Vue aérienne des dégâts causés par les crues soudaines le long de la rivière Trishuli, alors qu’une alerte aux fortes pluies est en vigueur dans la zone de Trishuli Bazaar, district de Nuwakot, au Népal, le 30 août 2026. RAJESH KUMAR SINGH/AP
Les autorités du Népal ont averti, dimanche 30 août, des risques posés par la montée des eaux pour les opérations de secours menées dans des conditions extrêmement difficiles depuis la crue dévastatrice qui a fait plus de 700 morts, à la frontière avec la Chine.

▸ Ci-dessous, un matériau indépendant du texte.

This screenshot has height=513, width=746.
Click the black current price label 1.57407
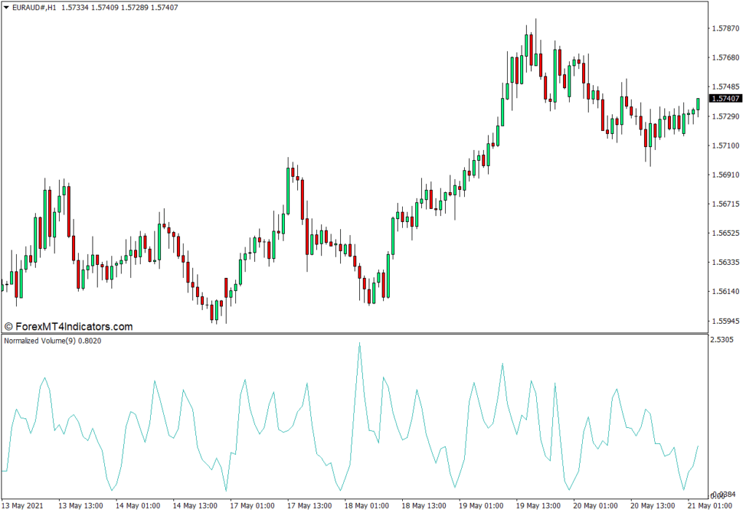[x=726, y=98]
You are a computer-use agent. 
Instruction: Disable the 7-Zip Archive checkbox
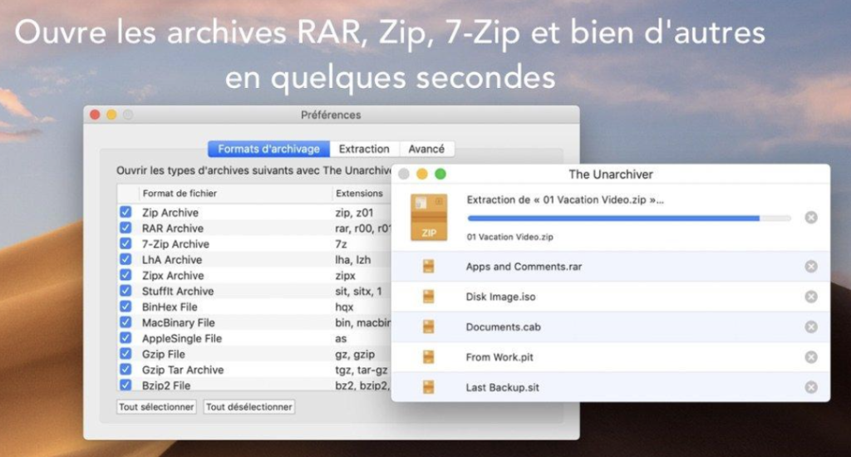[x=125, y=243]
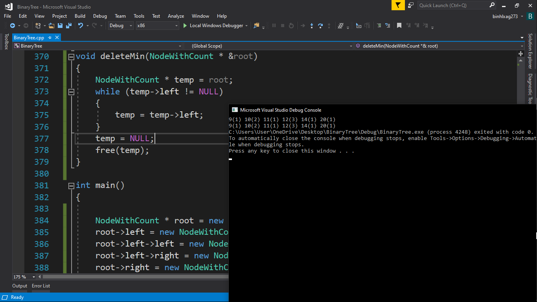Open the Solution Explorer side panel
This screenshot has width=537, height=302.
(x=530, y=51)
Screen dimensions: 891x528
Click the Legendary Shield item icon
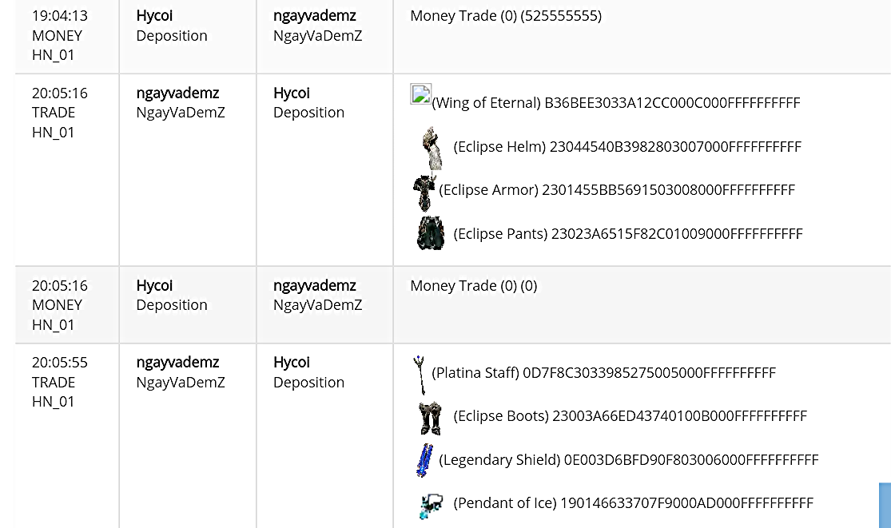pos(424,460)
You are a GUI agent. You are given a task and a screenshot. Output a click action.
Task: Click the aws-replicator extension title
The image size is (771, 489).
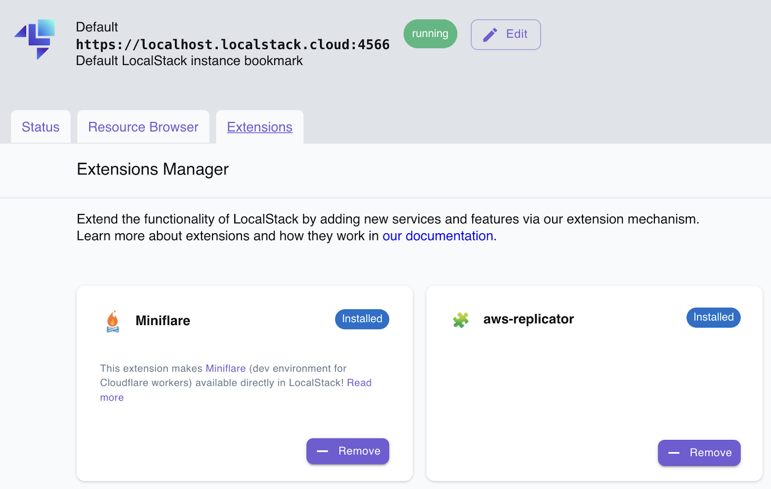click(528, 319)
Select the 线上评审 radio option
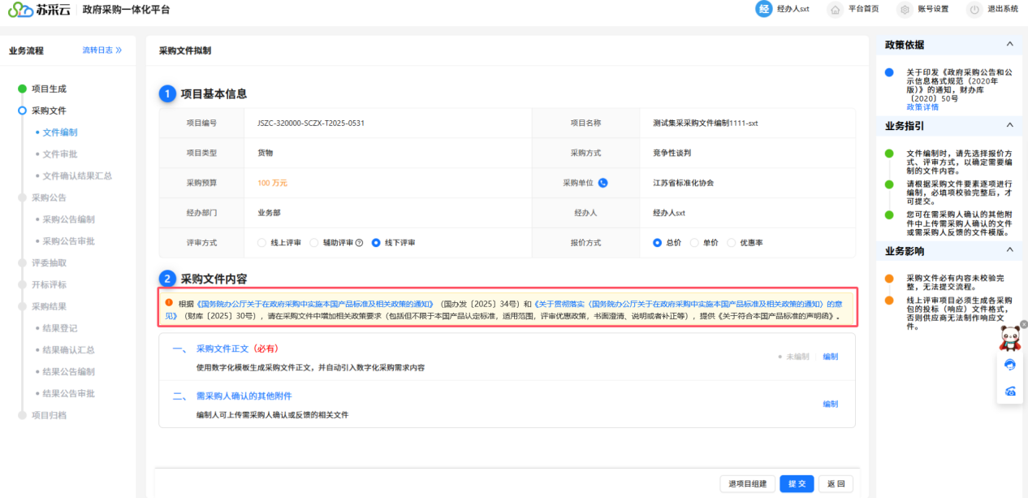 [261, 243]
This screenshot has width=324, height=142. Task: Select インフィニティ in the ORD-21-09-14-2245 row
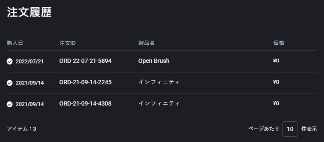(x=159, y=82)
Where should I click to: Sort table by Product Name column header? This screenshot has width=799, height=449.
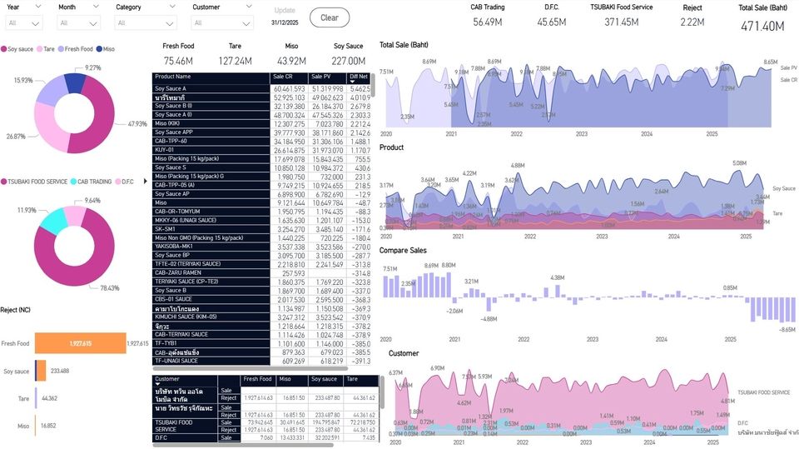click(211, 77)
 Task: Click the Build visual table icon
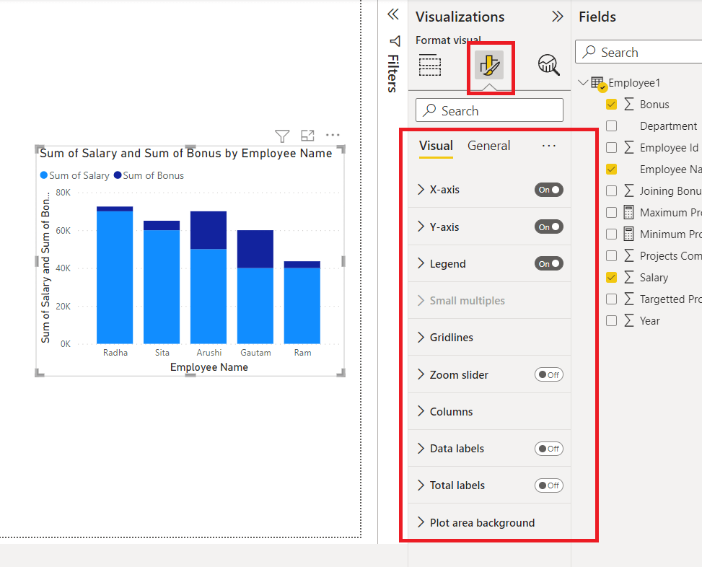coord(430,65)
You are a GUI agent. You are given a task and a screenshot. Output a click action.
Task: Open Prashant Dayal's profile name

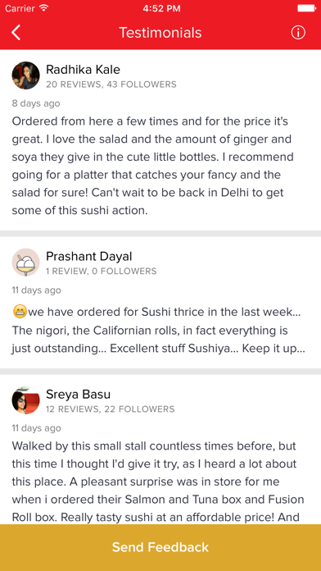pyautogui.click(x=89, y=256)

Quelque 3 044 personnes, dont des centaines d’étrangers, restent portées disparues à la suite du désastre survenu dans l’Himalaya, mercredi, qui a vu une mer de boue et de débris engloutir des villages entiers en raison de l’effondrement d’un glacier.
Outre l’ampleur de la catastrophe, qui laisse de nombreuses familles sans nouvelle de leurs proches disparus, les secours sont confrontés à de nombreux dangers avec des routes impraticables, des communications détruites ainsi que le risque d’un nouveau déchaînement naturel.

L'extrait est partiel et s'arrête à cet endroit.